> _Given task_: How many lines in the records below contain the word "should"? State only that count.

> _Recorded data_:
━━━━━━━━━━━━━━━━━━━━

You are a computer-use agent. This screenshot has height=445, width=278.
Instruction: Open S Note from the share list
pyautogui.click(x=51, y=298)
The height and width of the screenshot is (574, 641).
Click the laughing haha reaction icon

━━━━━━━━━━━━━━━━━━━━

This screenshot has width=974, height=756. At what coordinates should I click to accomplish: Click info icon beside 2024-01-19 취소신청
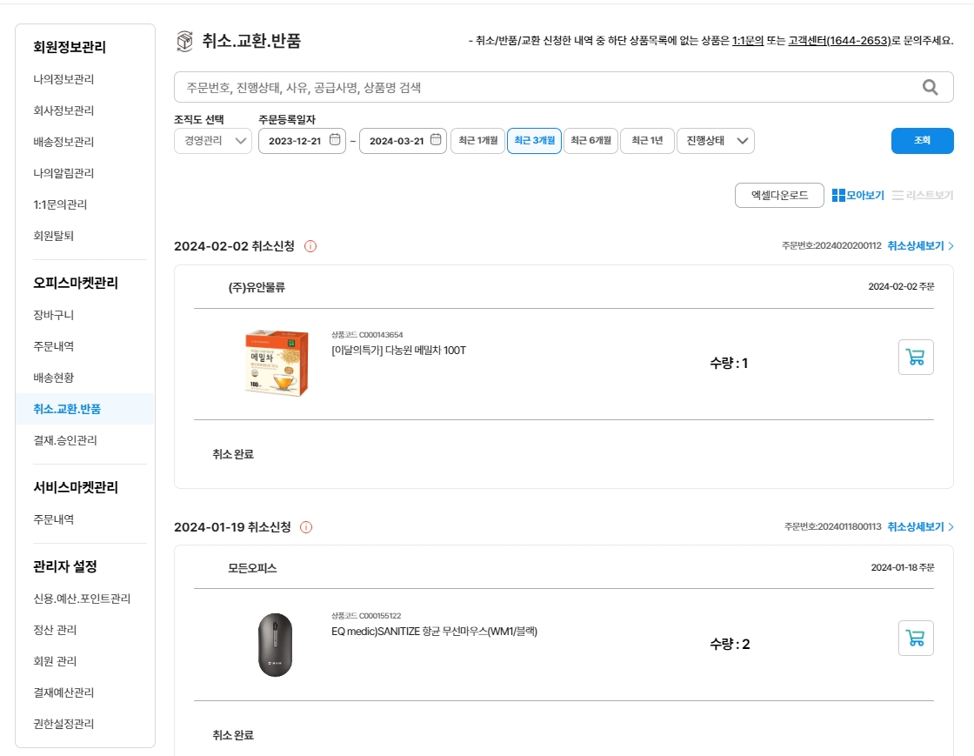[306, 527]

━━━━━━━━━━━━━━━━━━━━

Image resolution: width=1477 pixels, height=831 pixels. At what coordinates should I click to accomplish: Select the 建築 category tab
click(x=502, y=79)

━━━━━━━━━━━━━━━━━━━━

> _Answer below_: 2